What to produce: Return exactly, please, the line that contains "The width and height of the screenshot is (2048, 1141)." and every line after it through the end of the material that follows, leaving pictures aside.

________________

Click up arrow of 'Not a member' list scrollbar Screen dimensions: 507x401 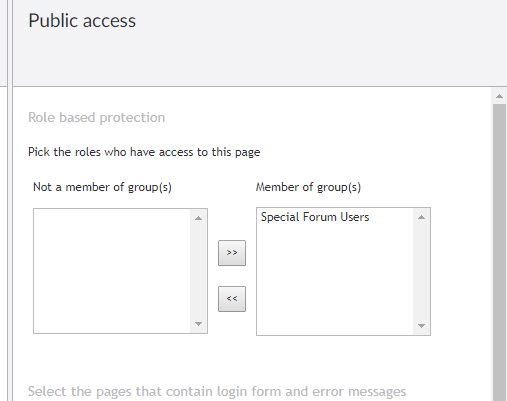(198, 218)
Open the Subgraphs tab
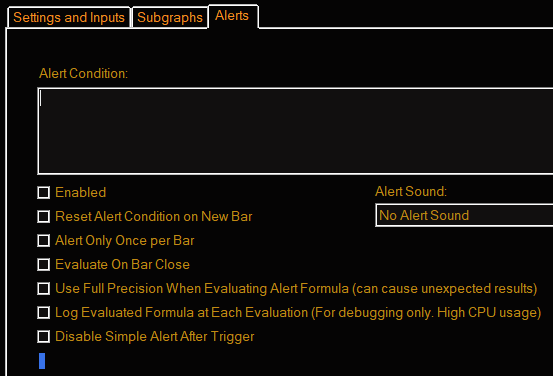 tap(170, 18)
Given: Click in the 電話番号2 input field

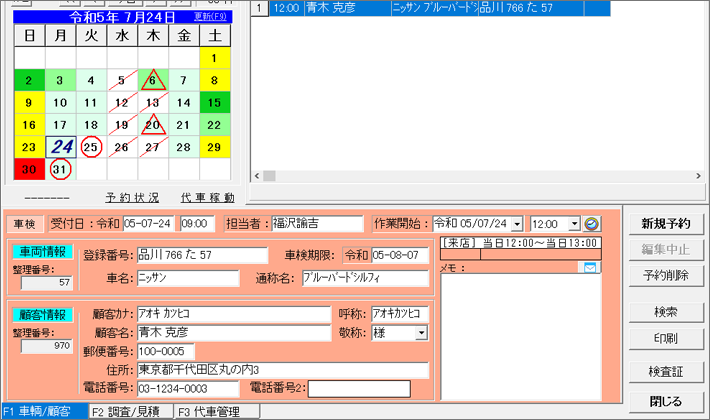Looking at the screenshot, I should pos(374,388).
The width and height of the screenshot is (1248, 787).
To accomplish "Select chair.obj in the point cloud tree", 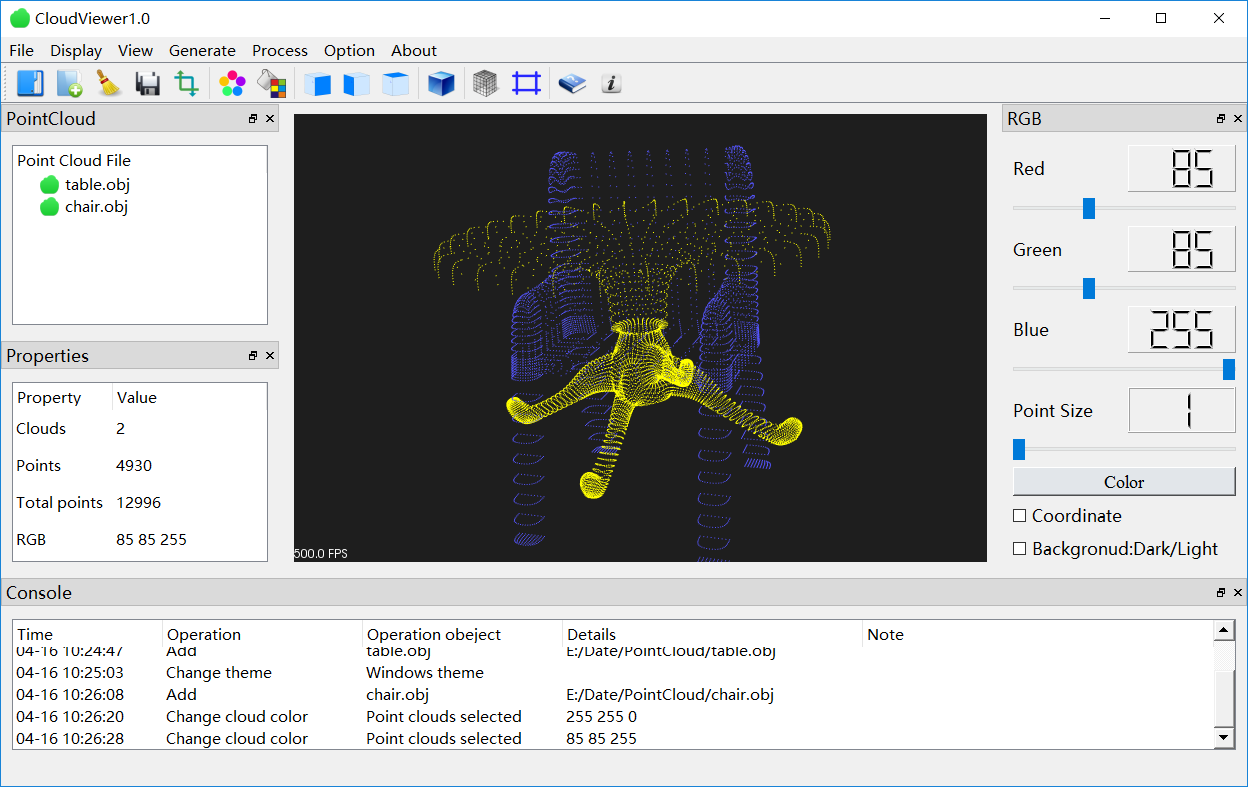I will pos(96,207).
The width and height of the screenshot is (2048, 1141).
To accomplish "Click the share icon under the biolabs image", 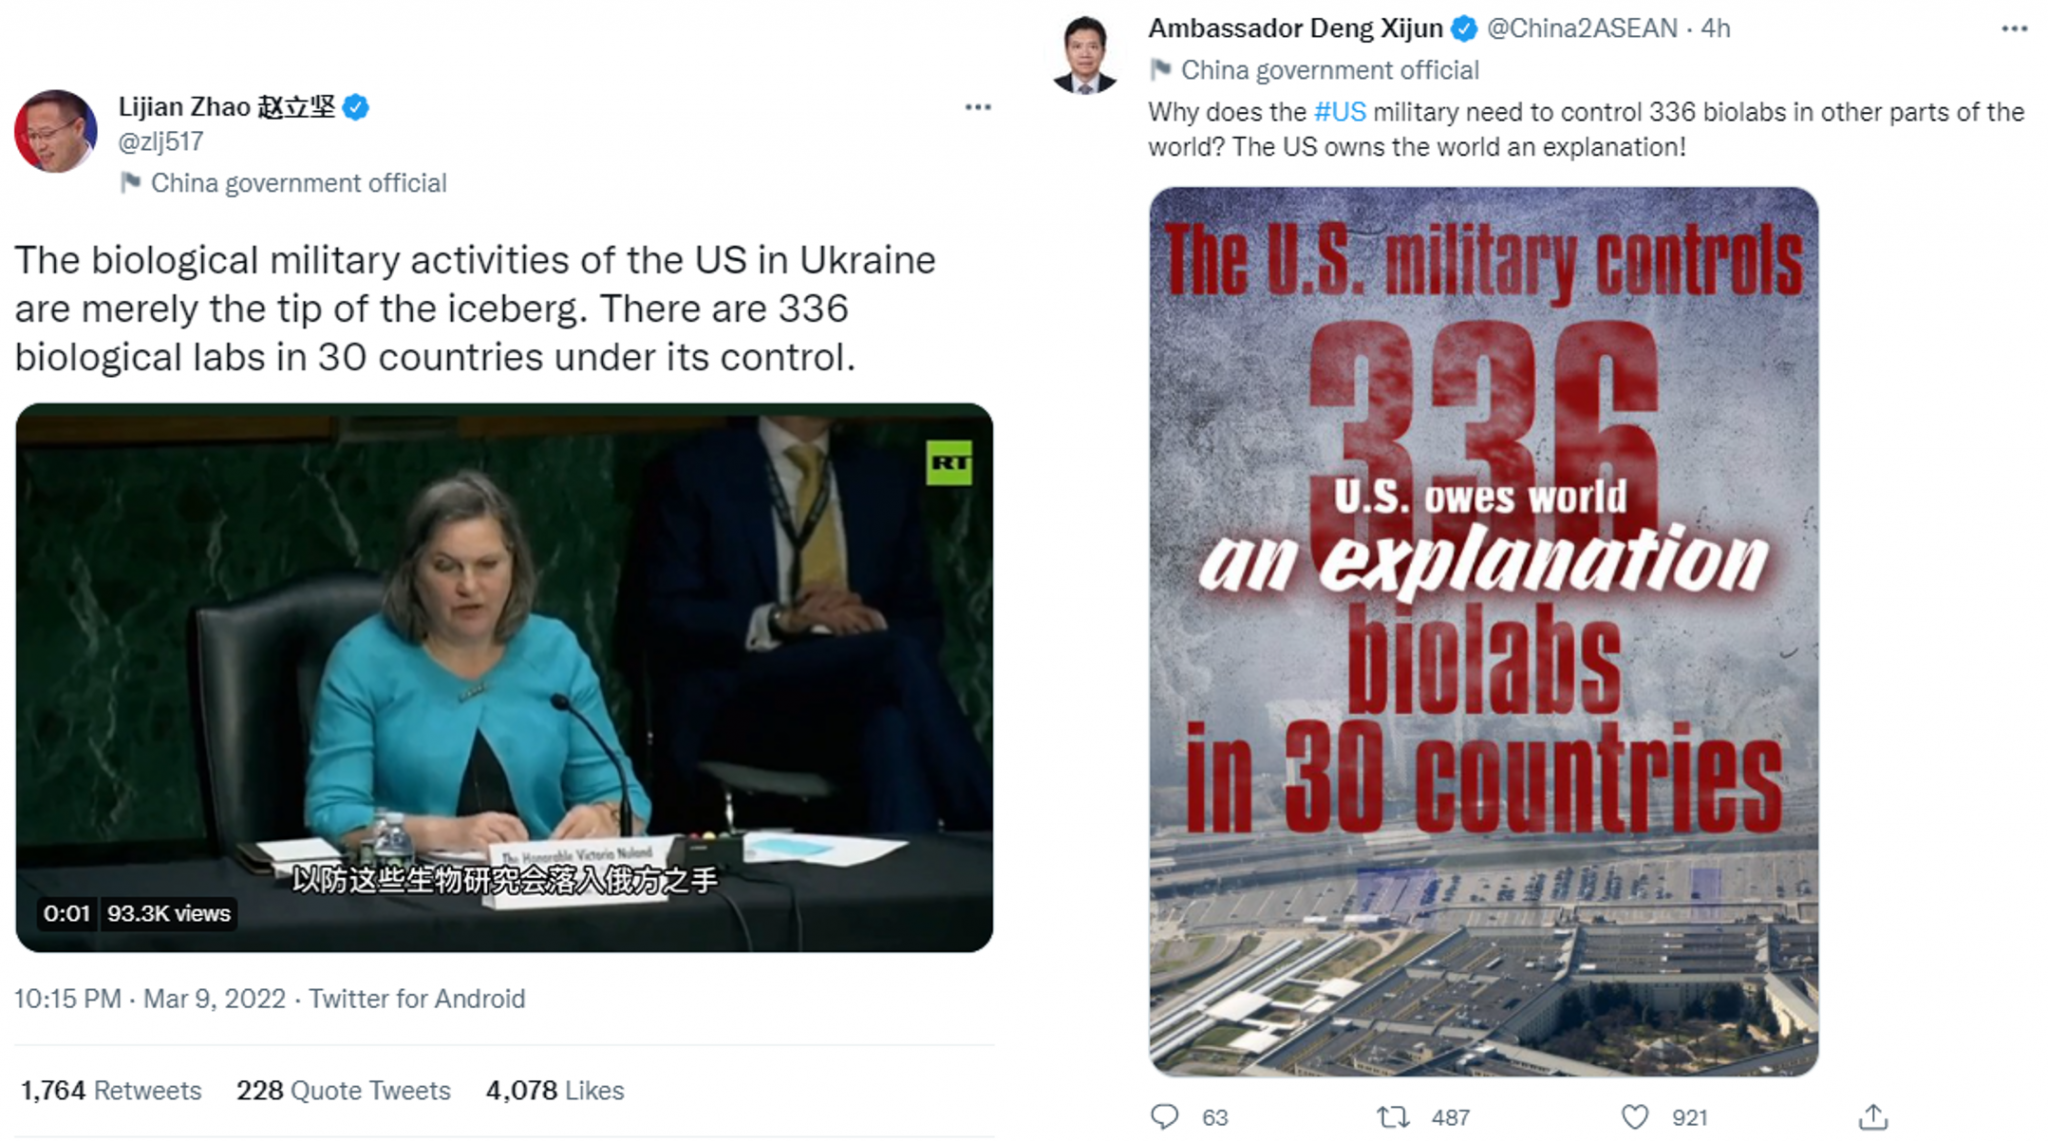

________________

Completed task:
The width and height of the screenshot is (2048, 1141).
To accomplish "Click the share icon under the biolabs image", 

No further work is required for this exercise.